La poesía no vende, porque la poesía No se vende”: la frase la escuchó Eduardo Langagne, director de la Fundación para las Letras Mexicanas, durante un encuentro con jóvenes autores de Colombia. Quizá más una metáfora sobre el sentido que tiene la poesía en nuestro tiempo, aun cuando en el mercado editorial la realidad sea mucho más práctica.

“El territorio que tiene la poesía es de libertad, muy pleno: el espacio más libre que tiene una persona es el territorio donde vas a escribir un poema, no importa si es a mano o en la computadora. Es el tipo de texto que no obedece más que a tu libertad, a tu intención”, cuenta el también poeta.

Pocas son las editoriales dedicadas a publicar poesía, como Ediciones Sin Nombre, El Tucán de Virginia, Ediciones Era, incluso Almadía, además de los esfuerzos que se desarrollan desde ámbitos públicos como el Fondo de Cultura Económica (FCE) o la Dirección General de Publicaciones (DGP) del Consejo Nacional para la Cultura y las Artes (Conaculta); los grupos apenas si le dan entrada a algunos títulos, pero siempre son marginales.

Desde la perspectiva del poeta Juan Domingo Argüelles, no se trata solo de un asunto de falta de lectores, sino que la poesía fue expulsada del ámbito de la lectura cotidiana y de las aulas: “Cuando la gente dice que va a leer en la escuela piensa en cuentos, no en poesía; cuando se hace la promoción de la lectura se piensa en cuento y en novela, a veces en teatro, pero casi no en poesía.

“El mayor problema que tiene la poesía es que no está en el circuito comercial: los sellos editoriales que la publican son los independientes, como Almadía, Ediciones Sin Nombre o ERA, y el mismo FCE, que, si bien ha integrado a algunos escritores recientes, en general publica a los clásicos mexicanos. Pero la mayor parte de las editoriales, las más significativas, las que forman parte de consorcios, difícilmente publican poesía”.

Un género subversivo

El promedio del tiraje de libros de poesía es de mil ejemplares, pero en ocasiones llegan a ser 500, si bien la diferencia con la narrativa tampoco es tan amplia: una primera edición suele salir con tres mil ejemplares. Cuando aparecen con cinco mil es porque las expectativas son altas, y si llegan a 15 mil ya casi es un best seller.

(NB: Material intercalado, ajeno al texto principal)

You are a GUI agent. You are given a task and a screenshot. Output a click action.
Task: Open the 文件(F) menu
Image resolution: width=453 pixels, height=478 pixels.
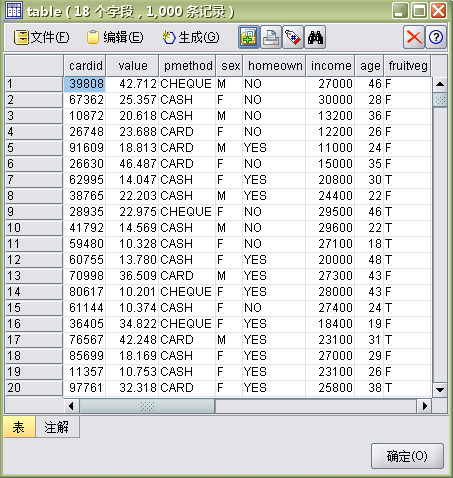click(x=42, y=37)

Para Langagne, otra de las dificultades es el acceso que tienen los lectores a los libros de poemas, algo que va más allá de los precios: en la actualidad no se encuentra una obra completa de Amado Nervo, un autor que durante los primeros años del siglo XX fue muy leído.

“Sí es un género poco favorecido por el lector, pero también hay otra cosa: el siglo XX trajo muchas novedades y muchos ismos, ejercicios que evolucionaron el trabajo de la literatura, especialmente en la poesía; las vanguardias experimentan mucho y creo que favorecen la creación literaria, pero se alejan del gran público, que al final es un público que está en un sector confortable al que no le interesa ver las luchas estilísticas de la vanguardia”.

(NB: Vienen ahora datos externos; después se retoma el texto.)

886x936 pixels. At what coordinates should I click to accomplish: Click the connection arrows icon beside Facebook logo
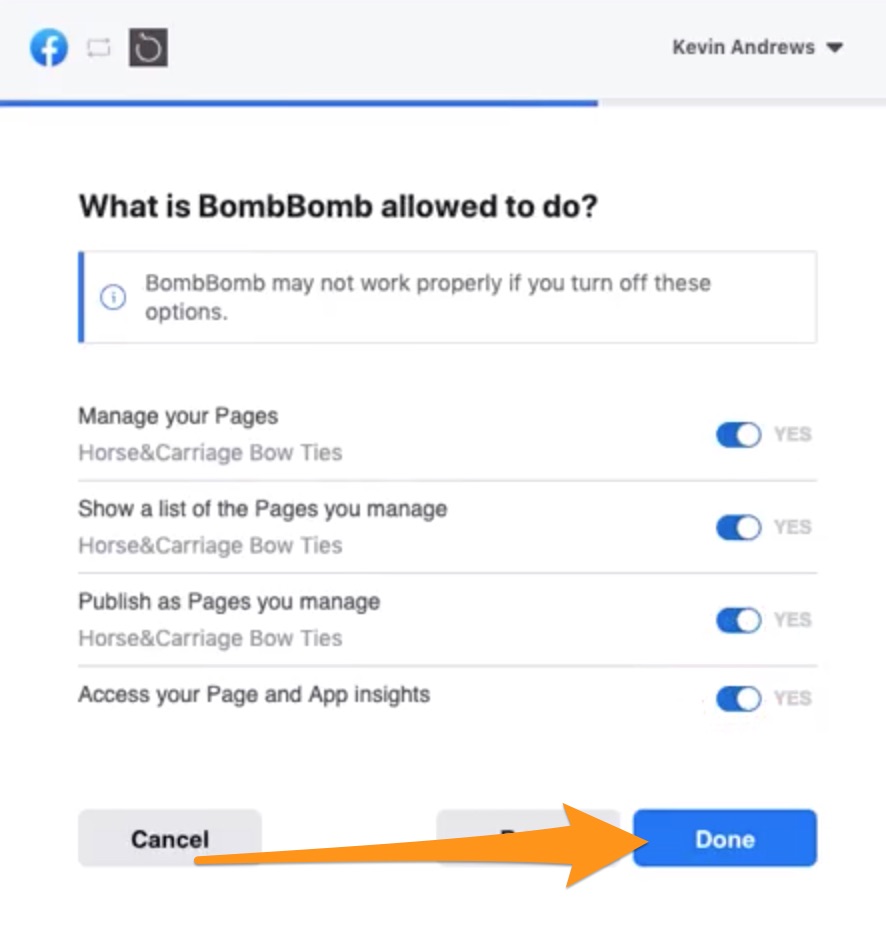coord(99,48)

Sin embargo, Luis Jorge Boone, poeta y editor en Almadía, está convencido de que lo que siempre falta son oportunidades para acercar a los jóvenes al género: se puede decir que la poesía pasó de moda, pero en realidad está en el fondo de todos los géneros literarios, se convierte en “la gran madre que nos enseña a entrar a todos los géneros literarios, por lo menos ese fue mi caso.

“Como lector uno siempre está en deuda con la poesía, porque es la que nos da la entrada a todo lo demás. Como editor diría que aun cuando la poesía nunca iguala las ventas y el glamur de la novela, el cuento o la crónica, la poesía es una lectura que resulta altamente subversiva: se desmarca de las modas y no le importa el mercado”.

A partir de su experiencia como editor, Boone reconoce que, comparada con otros géneros, la poesía no vende tanto, como tampoco resulta glamoroso decir “soy poeta”.

“Estoy perfectamente seguro que si los libros de poesía no se consumieran, se hubiesen dejado de hacer hace mucho tiempo”.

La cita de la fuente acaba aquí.